We will begin today by looking at the issue of borders.
What is the central issue and why is it important?
In order for a lasting peace to flourish, there must not be just two states, but two states whose borders are fair and just and provide for the security and viability of both the state of Israel and a future Palestinian state.
What is the history?
When the British Mandate for Palestine ended in the late 1940s, the ensuing 1948 War between Arabs and Israelis established a dividing line between the new state of Israel and its neighbors. Known colloquially as “the Green Line” or the armistice line, this de facto border, while not formally recognized by the Arab states of the region, delineated Israel’s border with its neighbors until 1967. Under the 1948 armistice, Palestinian sovereignty over the West Bank and the Gaza Strip (the areas now known collectively as the Palestinian Territories) did not exist. The Kingdom of Transjordan (now Jordan) annexed the West Bank while Egypt annexed Gaza. The Holy City of Jerusalem stood divided between Israel, which held the western half, and Jordan, which held the eastern half, including the Old City and its holy sites. An armed and largely impassable border existed between east and west Jerusalem.

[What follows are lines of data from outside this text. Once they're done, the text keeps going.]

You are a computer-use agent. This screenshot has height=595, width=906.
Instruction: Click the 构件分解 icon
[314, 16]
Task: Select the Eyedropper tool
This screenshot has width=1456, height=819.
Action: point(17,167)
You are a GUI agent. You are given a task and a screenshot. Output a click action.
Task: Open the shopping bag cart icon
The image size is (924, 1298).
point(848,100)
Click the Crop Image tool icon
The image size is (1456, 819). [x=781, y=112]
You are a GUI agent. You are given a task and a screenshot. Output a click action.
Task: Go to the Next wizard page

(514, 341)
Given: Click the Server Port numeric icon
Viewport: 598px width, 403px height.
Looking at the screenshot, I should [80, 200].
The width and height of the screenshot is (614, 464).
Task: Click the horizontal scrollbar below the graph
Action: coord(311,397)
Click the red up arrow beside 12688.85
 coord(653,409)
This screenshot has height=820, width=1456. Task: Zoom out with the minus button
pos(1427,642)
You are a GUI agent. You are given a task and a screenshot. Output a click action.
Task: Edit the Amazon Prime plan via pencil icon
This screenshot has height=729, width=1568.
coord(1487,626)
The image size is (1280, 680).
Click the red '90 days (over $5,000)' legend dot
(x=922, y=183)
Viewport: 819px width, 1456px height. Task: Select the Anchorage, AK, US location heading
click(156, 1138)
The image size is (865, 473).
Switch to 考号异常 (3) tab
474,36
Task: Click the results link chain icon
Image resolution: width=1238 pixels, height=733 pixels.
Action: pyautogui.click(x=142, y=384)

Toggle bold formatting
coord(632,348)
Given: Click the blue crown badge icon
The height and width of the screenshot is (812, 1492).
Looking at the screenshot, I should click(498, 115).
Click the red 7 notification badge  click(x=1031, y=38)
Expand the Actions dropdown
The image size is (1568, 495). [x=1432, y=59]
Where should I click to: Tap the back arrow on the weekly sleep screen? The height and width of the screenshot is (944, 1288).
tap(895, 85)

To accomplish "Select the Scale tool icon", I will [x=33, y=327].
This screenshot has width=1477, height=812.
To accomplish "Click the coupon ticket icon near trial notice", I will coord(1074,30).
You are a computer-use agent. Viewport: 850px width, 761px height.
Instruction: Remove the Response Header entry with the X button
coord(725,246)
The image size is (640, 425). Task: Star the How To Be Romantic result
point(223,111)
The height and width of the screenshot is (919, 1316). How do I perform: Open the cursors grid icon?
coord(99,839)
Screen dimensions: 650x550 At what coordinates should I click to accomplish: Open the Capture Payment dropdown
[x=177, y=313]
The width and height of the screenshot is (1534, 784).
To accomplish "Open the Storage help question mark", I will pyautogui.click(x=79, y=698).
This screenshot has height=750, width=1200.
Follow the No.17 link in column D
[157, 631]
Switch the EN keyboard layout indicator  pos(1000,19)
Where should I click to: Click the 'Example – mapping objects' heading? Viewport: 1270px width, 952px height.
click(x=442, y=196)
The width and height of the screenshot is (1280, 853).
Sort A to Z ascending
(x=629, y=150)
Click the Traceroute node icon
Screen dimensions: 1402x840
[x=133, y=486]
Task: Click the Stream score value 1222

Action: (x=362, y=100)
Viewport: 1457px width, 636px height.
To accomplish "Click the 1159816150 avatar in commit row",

During the 1967 Six Day War between Israel and its neighbors, Israel won control of the West Bank and east Jerusalem from Jordan, and the Gaza Strip from Egypt. Intervening history is highly complex – with violence and security, settlement building, and different legal situations in each of the occupied territories – but both Israelis and Palestinians have taken the position that the West Bank and Gaza should be part of a future Palestinian state. Jerusalem, which we will look at in a subsequent installment in our series, is even more complicated.
Most international interlocutors, a well as Israelis and Palestinians committed to the peace process, agree that the pre-1967 borders (armistice or Green Line) should be the starting point for discussions about the border of a future Palestinian state. President Obama has endorsed this position.
The Episcopal Church has said that the border between Israel and a future Palestinian state “should be defined, more or less, by the 1949 Armistice line, with mutually agreed upon border adjustments.”
How are settlements part of the border conversation?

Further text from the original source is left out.